This will be no news to men who routinely hit the field to meet women. Artificial psych experiments are simply inadequate at picking up those subtle nonphysical cues of social status that women find so enticing in men. That’s why there are so few lab experiments testing the real world efficacy of game; it’s just hard to replicate that feedback intensive environment and those high level psychological interactions in a lab.
We present three studies that were conducted in this spirit. The first added a twist to the method of evaluating photographs by having people evaluate the photographs of known individuals in their high school yearbooks. The second and third studies were conducted on actual groups of interacting individuals. In the second study, evaluation by group members was compared to evaluation by strangers based on photographs. In the third study, group members evaluated each other when the group was initially formed and again after a period of interaction, providing the strongest test of the effect of nonphysical factors on the assessment of physical attractiveness.
This part is quoted for informational purposes. The third study looks the most interesting from a game perspective.
To summarize the results of our first study, the perception of physical attractiveness appeared to be highly influenced by knowing the people and their nonphysical traits. It was not familiarity per se that was important in most cases—otherwise familiarity would have been the most important independent variable in the multiple regressions—but what is known and how it is evaluated in terms of liking and respect.
The authors discuss causation and correlation problems, and how they solved them, which you can read at the linked study above. Bottom line: If a girl doesn’t like you or respect you, she will perceive you as uglier than you really are. Likewise, the inverse. This is why girlfriends and wives in happy relationships often feel their men are better looking now than when they first met them.
A description of two team members will make the results of [the second] study more vivid and intuitive. One of the five males was a ‘‘slacker’’ who obviously was not pulling his weight, either literally or figuratively. He was the primary object of negative gossip and social control efforts, such as teasing and inspecting his bedroom window when he failed to show up for practice. He was uniformly rated as physically ugly by team members. Another of the five males was the opposite of the slacker, working so hard that he was discussed as possibly a contender for the U.S. Olympic team. He was uniformly rated as physically attractive by team members. This large difference in perceived physical attractiveness did not exist for raters who knew nothing about the contributions of the two men to the team.
This is direct evidence that when a woman is aware of a man’s high social status, she will find him more facially attractive. But the most conclusive evidence for status-based and tractable male physical attractiveness (and conversely, intractable female physical attractiveness) comes in part three.
[In the third study], initial rating of physical attractiveness accounted for only 9.3% of the variation in final rating of physical attractiveness for females rating females, 19.2% for females rating males, and 62% for males rating females. The remaining independent variables were highly correlated with each other and with the residual variation, as in our other two studies. Liking was the next variable to be entered in all three analyses and none of the other factors explained the residual variation after the addition of liking.
• • •
# OBJECTIVE 1
In the passage on perceived attractiveness, how much of the variation in final attractiveness ratings did initial ratings explain when males rated females?
# OBJECTIVE 2
Transcribe part of the passage on perceived attractiveness, starting at the words "The authors discuss" and ending after "first met them.".
# OBJECTIVE 3
Pick up the passage on perceived attractiveness where it stops and keep writing it.
The data after this point comes from a separate source.

# COLLECTED DATA
• • •
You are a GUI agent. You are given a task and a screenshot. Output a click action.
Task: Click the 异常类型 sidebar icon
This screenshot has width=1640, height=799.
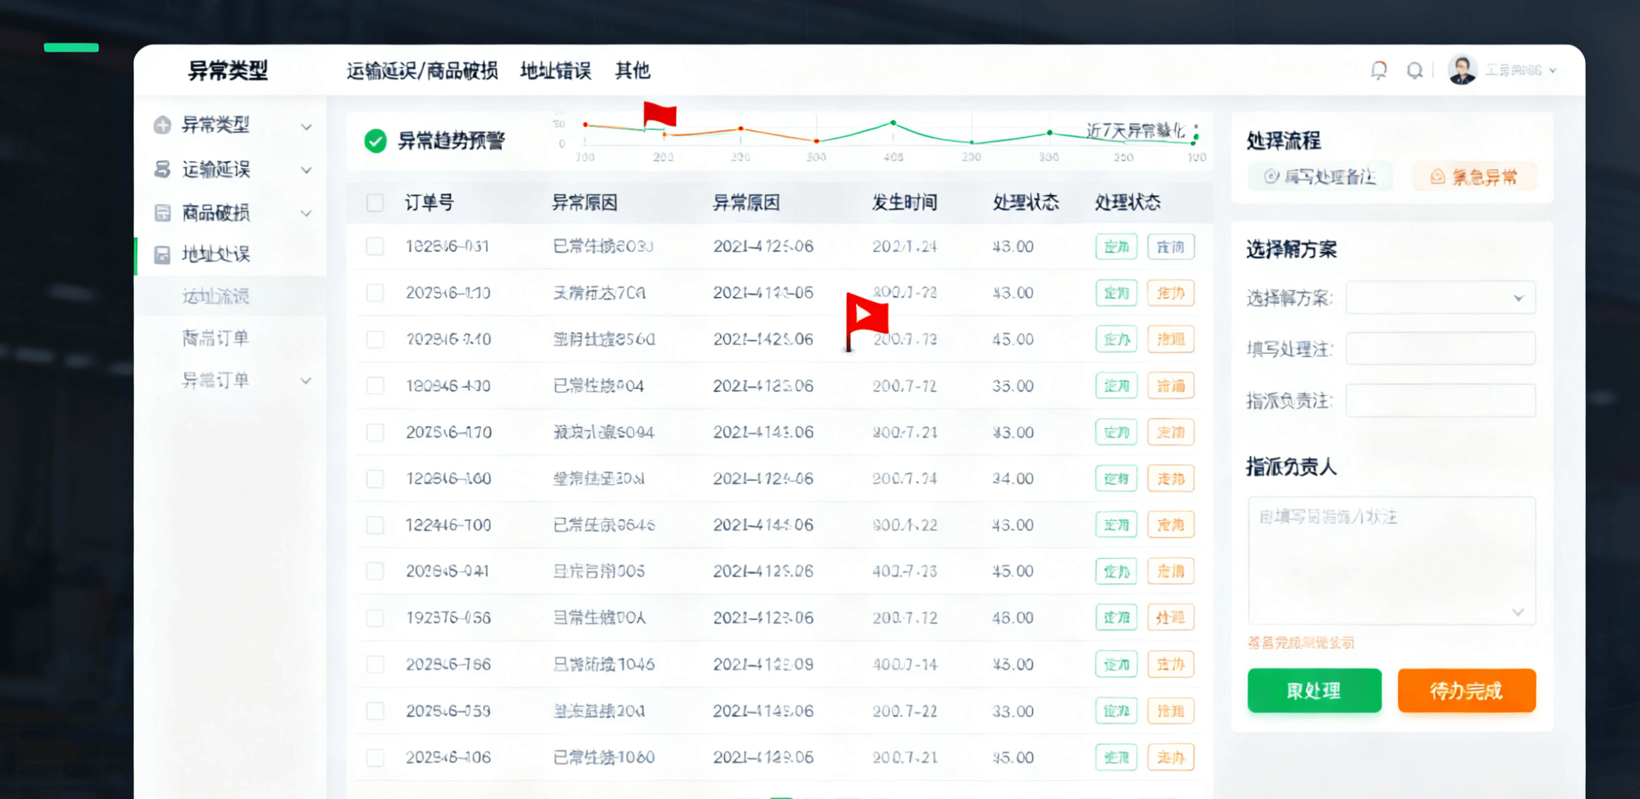click(162, 125)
• • •
# TASK ANSWER 1
62%

# TASK ANSWER 2
The authors discuss causation and correlation problems, and how they solved them, which you can read at the linked study above. Bottom line: If a girl doesn’t like you or respect you, she will perceive you as uglier than you really are. Likewise, the inverse. This is why girlfriends and wives in happy relationships often feel their men are better looking now than when they first met them.

# TASK ANSWER 3
First impressions are way more important to men (as a function of women’s ability to attract men) than they are to women. If a man thinks a woman is hot, he’ll pretty much still think that after he gets to know her, no matter how bad her personality. Women, in contrast, will vary a lot between their first impressions and later impressions once they get to know the man.
Our third study is methodologically the strongest by avoiding the use of photographs and employing before-and-after ratings of physical attractiveness by the same person rather than ratings by a separate stranger. Nevertheless, the results of our third study are fully consistent with our other two studies. Among people who actually know and interact with each other, the perception of physical attractiveness is based largely on traits that cannot be detected from physical appearance alone, either from photographs or from actually observing the person before forming a relationship. The effect of nonphysical factors on the perception of physical attractiveness is strongest for females rating females, females rating males, and males rating males. It is weaker but still highly significant for males rating females.
The weakest effect of nonphysical factors on physical attractiveness is among males rating females, which is evidence validating evolutionary psychology theory that men are more looks-focused and women are more holistic in their appraisals of the appeal of the opposite sex. Nevertheless, men do think women can look a little better if they are also charming and likable, which proves the CH precept that femininity can boost a woman’s SMV by a half point. (Not insignificant when you consider that SMV is measured on a 10 point scale.)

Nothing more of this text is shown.